ECB Expected to Extend Rate Hikes Amid Persistent Inflation and Softer Growth Outlook

Neutral (-0.2)Impact: High

Published on June 5, 2026 (4 hours ago) · By Vibe Trader

The European Central Bank (ECB) is anticipated to continue its rate hiking cycle in response to ongoing inflationary pressures and recent economic data revisions. According to Nomura analysts, the ECB's June macroeconomic projections are expected to incorporate higher market rate assumptions, with forecasts for Harmonised Indices of Consumer Prices (HICP) and core HICP inflation revised between previous baseline and adverse scenarios. GDP growth projections for 2026 and 2027 are likely to be nudged lower due to weaker Q1 data and mechanical effects, while inflation is still seen around target in Q4 2028 [1].

Nordea's Kristian Nummelin expects the ECB to hike rates next week, citing elevated inflation and strong core momentum as key drivers. Nordea's baseline scenario anticipates four ECB hikes in total, taking rates to 3%, although a weaker growth outlook could shorten the cycle. Markets are reportedly pricing in a similar outcome, with the latest inflation figures showing strong monthly core inflation momentum and visible price pressures in the service sector [2].

TD Securities forecasts the ECB will raise its deposit rate to 2.25% in response to persistently high energy prices, aiming to reinforce the central bank's inflation-fighting credibility and anchor expectations. The ECB is expected to maintain a data-dependent, meeting-by-meeting approach, preserving flexibility for future decisions based on updated projections. The euro area Q1 GDP was revised down to -0.2% quarter-on-quarter, primarily due to a significant revision in Irish GDP, which dropped from -2.0% to -12.1% quarter-on-quarter. However, TD Securities notes this was driven by the volatile multinational sector and is likely to be reversed in the next quarter. As such, the ECB is expected to look through this negative GDP revision at their upcoming meeting, as it does not accurately represent regional fundamentals [3].
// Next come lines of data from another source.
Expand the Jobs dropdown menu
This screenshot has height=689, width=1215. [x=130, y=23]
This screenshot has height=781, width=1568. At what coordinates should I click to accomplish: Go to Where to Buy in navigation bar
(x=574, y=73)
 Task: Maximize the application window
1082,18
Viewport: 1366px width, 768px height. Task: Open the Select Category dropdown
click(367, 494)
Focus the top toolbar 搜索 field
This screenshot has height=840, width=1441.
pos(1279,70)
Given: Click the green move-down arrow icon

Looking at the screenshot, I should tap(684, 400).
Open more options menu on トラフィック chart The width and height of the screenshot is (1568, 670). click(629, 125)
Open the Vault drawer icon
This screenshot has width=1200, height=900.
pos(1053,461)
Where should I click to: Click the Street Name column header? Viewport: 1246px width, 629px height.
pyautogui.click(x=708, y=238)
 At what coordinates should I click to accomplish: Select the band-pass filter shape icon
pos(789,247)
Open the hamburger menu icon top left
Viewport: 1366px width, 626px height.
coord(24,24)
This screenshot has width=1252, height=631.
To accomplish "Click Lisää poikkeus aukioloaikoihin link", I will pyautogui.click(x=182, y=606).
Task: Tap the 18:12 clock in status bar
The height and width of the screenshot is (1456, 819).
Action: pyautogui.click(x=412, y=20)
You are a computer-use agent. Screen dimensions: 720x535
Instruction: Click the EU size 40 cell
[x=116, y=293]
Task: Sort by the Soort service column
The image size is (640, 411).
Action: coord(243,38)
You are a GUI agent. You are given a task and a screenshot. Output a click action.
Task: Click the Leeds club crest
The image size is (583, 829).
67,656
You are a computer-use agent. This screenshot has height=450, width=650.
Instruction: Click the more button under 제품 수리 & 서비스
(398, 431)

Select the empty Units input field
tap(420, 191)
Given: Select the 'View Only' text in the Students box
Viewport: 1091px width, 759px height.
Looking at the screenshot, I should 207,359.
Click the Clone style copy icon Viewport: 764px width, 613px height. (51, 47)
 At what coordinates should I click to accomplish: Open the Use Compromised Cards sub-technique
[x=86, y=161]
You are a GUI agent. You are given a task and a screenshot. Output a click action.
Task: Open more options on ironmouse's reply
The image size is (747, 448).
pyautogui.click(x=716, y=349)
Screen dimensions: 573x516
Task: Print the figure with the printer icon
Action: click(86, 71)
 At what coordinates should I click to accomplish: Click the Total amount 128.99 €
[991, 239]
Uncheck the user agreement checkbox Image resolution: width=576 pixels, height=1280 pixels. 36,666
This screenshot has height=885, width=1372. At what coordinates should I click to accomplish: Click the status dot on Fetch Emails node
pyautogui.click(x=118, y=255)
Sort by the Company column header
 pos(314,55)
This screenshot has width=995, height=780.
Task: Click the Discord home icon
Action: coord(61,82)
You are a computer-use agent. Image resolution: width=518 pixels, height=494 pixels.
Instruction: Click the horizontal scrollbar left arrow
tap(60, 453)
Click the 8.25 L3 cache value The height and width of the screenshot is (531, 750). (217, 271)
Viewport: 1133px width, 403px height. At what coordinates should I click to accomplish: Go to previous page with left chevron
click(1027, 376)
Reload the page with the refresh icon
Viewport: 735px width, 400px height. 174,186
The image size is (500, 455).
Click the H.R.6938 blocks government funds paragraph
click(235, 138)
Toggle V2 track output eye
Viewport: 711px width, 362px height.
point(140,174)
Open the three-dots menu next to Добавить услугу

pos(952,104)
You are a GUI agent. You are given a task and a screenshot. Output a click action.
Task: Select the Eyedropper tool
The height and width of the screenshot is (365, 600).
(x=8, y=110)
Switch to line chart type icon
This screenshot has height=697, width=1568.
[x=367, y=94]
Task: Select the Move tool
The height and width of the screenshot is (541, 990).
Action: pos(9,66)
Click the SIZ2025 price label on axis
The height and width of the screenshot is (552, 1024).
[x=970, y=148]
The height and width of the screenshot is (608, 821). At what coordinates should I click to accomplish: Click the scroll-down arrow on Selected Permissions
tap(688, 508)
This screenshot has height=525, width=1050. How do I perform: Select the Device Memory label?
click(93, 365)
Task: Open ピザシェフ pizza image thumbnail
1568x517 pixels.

There is a consensus among analysts that the ECB faces greater urgency to act compared to the US Federal Reserve, with inflation remaining a central concern. However, the duration and extent of the hiking cycle may be influenced by the evolving growth outlook, as surveys indicate softening sentiment despite hard data holding up better [2].

CONCLUSION

The ECB is widely expected to continue raising rates in the near term to address persistent inflation, despite recent downward revisions to euro area growth forecasts. While the central bank is likely to maintain a flexible, data-dependent approach, market participants anticipate further hikes, with the ultimate path dependent on future economic developments.